= Beginning of Section =
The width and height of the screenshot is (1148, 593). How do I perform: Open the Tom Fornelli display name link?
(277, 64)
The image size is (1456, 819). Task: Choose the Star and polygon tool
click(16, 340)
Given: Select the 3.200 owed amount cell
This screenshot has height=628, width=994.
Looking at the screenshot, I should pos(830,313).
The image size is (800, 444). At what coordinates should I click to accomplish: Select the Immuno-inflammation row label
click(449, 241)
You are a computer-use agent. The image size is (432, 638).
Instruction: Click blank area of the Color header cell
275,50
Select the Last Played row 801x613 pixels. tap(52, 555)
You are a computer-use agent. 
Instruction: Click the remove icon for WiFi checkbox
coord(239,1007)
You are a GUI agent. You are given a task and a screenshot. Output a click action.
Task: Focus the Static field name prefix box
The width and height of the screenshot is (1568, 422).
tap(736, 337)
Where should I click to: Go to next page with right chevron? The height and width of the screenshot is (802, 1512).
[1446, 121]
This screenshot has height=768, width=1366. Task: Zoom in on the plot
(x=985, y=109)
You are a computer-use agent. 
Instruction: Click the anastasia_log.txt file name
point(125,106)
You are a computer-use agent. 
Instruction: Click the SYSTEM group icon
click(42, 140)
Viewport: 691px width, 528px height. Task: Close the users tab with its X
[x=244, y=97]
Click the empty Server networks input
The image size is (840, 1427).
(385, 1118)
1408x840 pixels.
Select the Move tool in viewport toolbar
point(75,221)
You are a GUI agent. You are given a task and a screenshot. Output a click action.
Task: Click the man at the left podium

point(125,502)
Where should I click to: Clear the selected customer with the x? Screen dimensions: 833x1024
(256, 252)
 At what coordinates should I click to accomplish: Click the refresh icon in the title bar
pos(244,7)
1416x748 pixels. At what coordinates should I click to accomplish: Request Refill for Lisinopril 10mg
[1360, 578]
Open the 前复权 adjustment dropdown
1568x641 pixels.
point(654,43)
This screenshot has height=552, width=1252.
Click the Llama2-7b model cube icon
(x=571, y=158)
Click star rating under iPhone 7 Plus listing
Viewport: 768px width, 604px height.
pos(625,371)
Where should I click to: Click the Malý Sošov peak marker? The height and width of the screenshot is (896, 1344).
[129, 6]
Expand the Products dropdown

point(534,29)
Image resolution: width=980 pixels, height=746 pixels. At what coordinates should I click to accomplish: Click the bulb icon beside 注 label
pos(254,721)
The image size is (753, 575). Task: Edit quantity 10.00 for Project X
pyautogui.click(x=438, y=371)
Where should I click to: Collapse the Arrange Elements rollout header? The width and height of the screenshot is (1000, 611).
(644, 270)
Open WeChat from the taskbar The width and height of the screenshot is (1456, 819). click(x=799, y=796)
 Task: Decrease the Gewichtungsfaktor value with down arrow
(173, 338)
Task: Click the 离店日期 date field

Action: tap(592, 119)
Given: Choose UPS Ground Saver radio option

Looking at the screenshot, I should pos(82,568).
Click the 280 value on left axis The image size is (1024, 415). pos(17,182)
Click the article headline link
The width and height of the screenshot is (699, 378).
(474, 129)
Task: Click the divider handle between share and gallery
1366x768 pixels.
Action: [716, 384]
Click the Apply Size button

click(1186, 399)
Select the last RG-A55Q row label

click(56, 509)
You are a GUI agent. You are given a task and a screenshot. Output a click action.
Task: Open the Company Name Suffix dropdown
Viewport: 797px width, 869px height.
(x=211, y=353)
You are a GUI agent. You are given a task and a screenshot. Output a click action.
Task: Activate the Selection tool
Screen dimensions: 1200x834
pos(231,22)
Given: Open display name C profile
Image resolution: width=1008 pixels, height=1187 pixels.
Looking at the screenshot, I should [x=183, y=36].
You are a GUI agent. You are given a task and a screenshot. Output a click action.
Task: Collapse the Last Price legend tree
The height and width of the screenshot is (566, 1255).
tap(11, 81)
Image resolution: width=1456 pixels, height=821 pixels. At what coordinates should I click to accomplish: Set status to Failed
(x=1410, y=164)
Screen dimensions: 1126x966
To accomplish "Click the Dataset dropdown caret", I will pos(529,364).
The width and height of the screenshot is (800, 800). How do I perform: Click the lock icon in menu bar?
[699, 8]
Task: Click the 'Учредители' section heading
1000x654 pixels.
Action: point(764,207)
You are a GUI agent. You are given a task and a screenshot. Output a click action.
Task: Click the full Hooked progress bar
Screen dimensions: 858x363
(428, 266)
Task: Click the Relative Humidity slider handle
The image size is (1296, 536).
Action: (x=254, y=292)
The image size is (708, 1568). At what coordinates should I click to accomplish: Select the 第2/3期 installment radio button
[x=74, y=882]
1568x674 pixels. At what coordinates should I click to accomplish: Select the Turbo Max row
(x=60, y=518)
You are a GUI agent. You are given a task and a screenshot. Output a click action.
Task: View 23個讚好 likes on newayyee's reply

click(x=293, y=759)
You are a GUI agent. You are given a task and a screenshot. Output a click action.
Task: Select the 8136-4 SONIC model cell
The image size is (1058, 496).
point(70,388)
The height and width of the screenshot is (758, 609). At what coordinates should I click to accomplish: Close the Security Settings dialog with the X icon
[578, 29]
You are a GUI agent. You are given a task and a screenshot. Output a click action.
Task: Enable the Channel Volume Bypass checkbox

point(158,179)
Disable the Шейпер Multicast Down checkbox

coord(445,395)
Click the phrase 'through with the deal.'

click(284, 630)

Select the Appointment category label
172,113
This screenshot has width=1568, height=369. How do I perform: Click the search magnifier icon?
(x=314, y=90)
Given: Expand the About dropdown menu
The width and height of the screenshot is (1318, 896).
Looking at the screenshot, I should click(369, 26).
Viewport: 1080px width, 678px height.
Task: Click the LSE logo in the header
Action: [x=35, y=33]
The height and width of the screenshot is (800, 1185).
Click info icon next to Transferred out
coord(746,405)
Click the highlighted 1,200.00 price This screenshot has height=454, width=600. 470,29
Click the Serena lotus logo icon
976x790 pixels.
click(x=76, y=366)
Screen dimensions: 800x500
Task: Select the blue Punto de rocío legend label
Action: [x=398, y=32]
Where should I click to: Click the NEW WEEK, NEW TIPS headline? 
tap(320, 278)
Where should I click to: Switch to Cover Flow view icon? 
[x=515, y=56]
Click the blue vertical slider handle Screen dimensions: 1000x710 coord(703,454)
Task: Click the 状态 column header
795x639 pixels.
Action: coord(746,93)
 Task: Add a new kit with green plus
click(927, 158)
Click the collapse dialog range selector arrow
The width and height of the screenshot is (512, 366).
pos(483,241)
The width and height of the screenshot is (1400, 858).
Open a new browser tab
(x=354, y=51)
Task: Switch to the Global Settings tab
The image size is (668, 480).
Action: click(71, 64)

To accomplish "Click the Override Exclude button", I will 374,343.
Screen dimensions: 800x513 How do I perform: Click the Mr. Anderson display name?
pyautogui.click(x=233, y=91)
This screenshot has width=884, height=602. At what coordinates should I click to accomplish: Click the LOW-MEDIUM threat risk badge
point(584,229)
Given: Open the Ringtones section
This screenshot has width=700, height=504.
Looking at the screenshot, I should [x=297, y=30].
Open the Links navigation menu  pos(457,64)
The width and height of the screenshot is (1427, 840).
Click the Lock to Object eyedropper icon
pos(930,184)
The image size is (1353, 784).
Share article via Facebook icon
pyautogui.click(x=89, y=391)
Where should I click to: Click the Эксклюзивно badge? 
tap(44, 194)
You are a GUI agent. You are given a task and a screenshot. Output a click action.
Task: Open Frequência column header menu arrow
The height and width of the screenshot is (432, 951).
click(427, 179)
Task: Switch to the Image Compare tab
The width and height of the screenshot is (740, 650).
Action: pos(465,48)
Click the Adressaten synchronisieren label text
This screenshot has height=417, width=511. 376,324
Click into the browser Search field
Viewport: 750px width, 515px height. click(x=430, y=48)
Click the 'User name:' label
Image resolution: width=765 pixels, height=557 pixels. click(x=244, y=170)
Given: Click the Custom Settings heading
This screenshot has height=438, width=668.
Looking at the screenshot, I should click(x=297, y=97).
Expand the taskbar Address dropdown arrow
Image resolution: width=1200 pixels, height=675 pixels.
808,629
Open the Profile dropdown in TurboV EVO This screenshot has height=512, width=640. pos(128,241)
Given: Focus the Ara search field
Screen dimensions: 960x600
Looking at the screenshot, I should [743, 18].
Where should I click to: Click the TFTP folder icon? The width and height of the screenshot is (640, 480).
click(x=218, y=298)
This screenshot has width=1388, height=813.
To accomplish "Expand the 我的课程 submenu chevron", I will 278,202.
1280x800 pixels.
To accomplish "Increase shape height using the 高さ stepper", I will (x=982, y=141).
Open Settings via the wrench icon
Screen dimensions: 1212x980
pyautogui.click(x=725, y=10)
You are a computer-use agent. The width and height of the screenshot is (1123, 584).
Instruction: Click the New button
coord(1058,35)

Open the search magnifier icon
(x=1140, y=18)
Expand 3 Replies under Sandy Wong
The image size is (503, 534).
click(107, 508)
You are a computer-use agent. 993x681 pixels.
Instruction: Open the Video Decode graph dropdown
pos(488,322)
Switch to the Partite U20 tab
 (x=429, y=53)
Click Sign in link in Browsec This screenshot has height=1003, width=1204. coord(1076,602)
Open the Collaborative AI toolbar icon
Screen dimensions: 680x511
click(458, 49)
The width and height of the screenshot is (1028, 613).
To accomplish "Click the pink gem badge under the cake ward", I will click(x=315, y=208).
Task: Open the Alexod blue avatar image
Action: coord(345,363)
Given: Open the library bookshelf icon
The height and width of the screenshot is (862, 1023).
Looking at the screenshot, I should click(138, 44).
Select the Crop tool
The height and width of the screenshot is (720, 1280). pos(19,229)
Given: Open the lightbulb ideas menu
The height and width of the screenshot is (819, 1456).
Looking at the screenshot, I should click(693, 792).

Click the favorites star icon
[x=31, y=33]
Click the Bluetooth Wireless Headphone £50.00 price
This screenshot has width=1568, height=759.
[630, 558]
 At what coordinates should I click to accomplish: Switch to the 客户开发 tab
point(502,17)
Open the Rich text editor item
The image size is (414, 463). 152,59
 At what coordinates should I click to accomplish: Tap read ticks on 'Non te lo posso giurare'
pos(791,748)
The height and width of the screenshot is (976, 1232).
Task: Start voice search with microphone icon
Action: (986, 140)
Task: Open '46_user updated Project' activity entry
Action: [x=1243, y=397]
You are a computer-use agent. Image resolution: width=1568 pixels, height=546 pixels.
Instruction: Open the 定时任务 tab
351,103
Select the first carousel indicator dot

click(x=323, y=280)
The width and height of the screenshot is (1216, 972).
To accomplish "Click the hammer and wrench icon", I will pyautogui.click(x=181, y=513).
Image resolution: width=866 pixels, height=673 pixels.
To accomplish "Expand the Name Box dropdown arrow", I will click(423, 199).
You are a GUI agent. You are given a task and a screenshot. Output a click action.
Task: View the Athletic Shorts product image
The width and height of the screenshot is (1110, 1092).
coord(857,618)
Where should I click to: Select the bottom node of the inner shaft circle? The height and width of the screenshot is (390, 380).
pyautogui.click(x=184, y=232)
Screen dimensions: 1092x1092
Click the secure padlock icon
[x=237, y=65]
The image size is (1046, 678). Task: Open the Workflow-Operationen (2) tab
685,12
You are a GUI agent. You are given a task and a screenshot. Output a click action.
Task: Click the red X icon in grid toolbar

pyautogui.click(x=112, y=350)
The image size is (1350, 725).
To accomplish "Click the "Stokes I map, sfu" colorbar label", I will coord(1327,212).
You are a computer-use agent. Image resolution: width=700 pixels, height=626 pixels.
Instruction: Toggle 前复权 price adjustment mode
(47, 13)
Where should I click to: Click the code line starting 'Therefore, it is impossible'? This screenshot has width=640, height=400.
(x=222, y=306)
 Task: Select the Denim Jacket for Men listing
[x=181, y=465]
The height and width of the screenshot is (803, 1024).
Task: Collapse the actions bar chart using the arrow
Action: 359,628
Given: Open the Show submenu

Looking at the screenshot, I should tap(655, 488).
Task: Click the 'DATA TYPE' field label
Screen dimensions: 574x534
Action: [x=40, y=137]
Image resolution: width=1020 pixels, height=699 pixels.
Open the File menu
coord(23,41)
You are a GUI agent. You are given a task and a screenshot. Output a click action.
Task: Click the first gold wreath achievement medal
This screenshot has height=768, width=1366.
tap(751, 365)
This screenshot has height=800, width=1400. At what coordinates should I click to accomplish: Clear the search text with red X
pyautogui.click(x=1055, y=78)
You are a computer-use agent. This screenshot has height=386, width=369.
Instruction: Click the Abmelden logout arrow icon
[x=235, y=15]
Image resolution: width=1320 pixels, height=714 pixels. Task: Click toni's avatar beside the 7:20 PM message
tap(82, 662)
= End of Section =
* **Exercise**
Above are the records; report how many of their lines hold the string "wrench", with no other words.

* **Exercise response**
2